= Beginning of Section =
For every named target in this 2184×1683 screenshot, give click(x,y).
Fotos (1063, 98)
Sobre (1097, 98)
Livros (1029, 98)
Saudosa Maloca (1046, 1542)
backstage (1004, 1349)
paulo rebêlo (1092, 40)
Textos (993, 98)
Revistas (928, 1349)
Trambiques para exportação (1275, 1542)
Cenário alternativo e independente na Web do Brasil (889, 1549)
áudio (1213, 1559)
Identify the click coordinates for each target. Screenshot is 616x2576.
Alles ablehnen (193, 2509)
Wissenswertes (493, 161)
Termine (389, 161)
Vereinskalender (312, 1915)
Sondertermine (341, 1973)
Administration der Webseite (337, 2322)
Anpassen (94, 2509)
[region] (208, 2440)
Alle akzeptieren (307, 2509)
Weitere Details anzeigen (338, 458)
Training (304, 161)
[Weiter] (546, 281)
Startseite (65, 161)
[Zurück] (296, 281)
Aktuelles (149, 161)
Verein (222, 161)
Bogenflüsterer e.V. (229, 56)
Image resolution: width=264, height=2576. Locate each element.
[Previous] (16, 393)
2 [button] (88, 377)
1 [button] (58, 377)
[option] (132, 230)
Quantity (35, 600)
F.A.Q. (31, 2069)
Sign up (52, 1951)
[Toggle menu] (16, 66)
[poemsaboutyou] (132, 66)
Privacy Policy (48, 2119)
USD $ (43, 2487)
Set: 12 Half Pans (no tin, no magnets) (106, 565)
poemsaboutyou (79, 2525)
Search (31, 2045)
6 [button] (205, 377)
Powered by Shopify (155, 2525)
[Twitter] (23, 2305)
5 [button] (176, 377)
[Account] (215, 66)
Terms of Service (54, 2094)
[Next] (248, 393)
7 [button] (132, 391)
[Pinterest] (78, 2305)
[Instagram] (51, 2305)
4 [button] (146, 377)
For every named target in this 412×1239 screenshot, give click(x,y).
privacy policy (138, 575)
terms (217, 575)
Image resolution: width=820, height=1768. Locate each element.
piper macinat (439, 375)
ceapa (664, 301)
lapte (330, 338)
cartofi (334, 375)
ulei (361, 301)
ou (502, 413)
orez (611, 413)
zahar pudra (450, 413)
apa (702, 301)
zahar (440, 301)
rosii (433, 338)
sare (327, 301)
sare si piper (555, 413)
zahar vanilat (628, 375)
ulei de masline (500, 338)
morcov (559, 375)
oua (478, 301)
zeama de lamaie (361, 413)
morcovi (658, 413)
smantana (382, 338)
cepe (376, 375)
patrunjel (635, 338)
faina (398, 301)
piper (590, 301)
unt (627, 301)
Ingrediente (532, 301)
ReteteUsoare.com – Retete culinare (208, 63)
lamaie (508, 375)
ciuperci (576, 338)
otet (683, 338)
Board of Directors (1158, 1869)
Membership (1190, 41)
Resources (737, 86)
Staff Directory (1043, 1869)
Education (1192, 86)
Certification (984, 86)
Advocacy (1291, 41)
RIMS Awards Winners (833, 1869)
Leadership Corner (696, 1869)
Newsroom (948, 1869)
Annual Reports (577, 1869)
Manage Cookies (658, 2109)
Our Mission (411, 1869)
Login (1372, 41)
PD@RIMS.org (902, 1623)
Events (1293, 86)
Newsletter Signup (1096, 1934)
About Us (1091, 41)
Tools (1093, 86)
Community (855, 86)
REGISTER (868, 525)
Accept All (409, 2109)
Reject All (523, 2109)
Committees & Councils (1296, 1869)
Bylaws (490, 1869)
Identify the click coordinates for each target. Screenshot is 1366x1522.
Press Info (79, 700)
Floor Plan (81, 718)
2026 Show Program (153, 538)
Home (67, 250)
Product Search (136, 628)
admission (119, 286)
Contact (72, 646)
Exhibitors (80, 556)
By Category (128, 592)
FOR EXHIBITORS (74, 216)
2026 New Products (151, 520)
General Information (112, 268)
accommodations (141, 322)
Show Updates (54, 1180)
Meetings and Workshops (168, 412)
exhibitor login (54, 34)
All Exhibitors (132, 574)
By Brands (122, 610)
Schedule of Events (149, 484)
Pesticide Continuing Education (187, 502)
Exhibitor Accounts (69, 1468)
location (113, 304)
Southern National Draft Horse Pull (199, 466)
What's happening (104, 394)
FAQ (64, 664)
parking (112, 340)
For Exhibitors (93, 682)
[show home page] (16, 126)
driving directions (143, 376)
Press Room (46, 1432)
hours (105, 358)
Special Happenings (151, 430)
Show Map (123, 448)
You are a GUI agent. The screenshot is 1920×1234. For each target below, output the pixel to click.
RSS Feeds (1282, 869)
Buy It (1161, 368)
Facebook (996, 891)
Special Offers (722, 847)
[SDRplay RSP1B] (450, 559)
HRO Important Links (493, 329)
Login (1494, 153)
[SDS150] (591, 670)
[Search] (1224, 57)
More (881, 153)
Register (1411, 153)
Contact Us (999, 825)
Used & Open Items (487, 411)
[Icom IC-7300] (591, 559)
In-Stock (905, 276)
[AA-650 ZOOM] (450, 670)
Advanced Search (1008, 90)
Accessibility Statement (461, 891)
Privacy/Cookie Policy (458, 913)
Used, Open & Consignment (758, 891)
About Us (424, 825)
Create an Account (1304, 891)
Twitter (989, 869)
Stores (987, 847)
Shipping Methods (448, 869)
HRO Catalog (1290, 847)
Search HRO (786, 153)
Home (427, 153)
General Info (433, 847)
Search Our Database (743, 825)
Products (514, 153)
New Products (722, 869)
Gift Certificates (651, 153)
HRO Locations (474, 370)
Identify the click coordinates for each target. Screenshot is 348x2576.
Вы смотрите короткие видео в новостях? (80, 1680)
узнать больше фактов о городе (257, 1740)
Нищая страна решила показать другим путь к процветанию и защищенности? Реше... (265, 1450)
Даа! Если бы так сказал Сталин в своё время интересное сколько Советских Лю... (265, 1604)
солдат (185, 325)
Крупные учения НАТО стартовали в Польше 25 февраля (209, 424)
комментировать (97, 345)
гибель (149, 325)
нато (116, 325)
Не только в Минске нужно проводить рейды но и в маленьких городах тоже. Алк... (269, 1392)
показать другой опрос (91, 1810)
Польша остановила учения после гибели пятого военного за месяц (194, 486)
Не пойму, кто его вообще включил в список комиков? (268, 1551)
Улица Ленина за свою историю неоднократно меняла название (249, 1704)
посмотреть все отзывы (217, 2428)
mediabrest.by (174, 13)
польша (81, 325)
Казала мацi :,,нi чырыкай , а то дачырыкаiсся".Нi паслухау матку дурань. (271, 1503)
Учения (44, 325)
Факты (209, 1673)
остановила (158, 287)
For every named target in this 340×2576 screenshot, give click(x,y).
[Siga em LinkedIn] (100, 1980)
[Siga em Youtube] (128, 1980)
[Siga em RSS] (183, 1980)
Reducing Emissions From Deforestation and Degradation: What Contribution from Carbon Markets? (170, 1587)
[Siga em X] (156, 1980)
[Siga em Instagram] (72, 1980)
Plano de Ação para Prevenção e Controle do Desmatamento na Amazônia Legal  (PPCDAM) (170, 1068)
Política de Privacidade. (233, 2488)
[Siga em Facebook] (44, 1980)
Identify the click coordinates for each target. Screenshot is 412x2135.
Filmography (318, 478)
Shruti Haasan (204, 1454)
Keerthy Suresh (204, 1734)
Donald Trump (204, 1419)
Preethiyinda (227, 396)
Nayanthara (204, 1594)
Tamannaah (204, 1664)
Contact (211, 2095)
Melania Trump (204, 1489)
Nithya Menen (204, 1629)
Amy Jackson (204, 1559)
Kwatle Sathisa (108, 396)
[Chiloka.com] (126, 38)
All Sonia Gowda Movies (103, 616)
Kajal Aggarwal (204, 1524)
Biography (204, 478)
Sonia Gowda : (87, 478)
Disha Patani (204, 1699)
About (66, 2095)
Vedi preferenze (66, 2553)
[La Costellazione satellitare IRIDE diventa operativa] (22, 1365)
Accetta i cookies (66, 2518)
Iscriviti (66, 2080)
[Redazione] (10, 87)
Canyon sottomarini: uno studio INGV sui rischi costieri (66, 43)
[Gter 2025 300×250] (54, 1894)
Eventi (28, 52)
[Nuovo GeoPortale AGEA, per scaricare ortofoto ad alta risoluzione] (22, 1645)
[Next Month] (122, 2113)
= End of Section =
## DIRECTIONS
Reproduce verbatim only the segment of the listing bounded by the line containing "sare si piper (555, 413)" and the line containing "You are a GUI", with both boundary lines included.

## SOLUTION TO THIS TASK
sare si piper (555, 413)
zahar vanilat (628, 375)
ulei de masline (500, 338)
morcov (559, 375)
oua (478, 301)
zeama de lamaie (361, 413)
morcovi (658, 413)
smantana (382, 338)
cepe (376, 375)
patrunjel (635, 338)
faina (398, 301)
piper (590, 301)
unt (627, 301)
Ingrediente (532, 301)
ReteteUsoare.com – Retete culinare (208, 63)
lamaie (508, 375)
ciuperci (576, 338)
otet (683, 338)
Board of Directors (1158, 1869)
Membership (1190, 41)
Resources (737, 86)
Staff Directory (1043, 1869)
Education (1192, 86)
Certification (984, 86)
Advocacy (1291, 41)
RIMS Awards Winners (833, 1869)
Leadership Corner (696, 1869)
Newsroom (948, 1869)
Annual Reports (577, 1869)
Manage Cookies (658, 2109)
Our Mission (411, 1869)
Login (1372, 41)
PD@RIMS.org (902, 1623)
Events (1293, 86)
Newsletter Signup (1096, 1934)
About Us (1091, 41)
Tools (1093, 86)
Community (855, 86)
REGISTER (868, 525)
Accept All (409, 2109)
Reject All (523, 2109)
Committees & Councils (1296, 1869)
Bylaws (490, 1869)
Identify the click coordinates for each target. Screenshot is 1366x1522.
Press Info (79, 700)
Floor Plan (81, 718)
2026 Show Program (153, 538)
Home (67, 250)
Product Search (136, 628)
admission (119, 286)
Contact (72, 646)
Exhibitors (80, 556)
By Category (128, 592)
FOR EXHIBITORS (74, 216)
2026 New Products (151, 520)
General Information (112, 268)
accommodations (141, 322)
Show Updates (54, 1180)
Meetings and Workshops (168, 412)
exhibitor login (54, 34)
All Exhibitors (132, 574)
By Brands (122, 610)
Schedule of Events (149, 484)
Pesticide Continuing Education (187, 502)
Exhibitor Accounts (69, 1468)
location (113, 304)
Southern National Draft Horse Pull (199, 466)
What's happening (104, 394)
FAQ (64, 664)
parking (112, 340)
For Exhibitors (93, 682)
[show home page] (16, 126)
driving directions (143, 376)
Press Room (46, 1432)
hours (105, 358)
Special Happenings (151, 430)
Show Map (123, 448)
You are a GUI agent. The screenshot is 1920×1234. For each target below, output the pixel to click.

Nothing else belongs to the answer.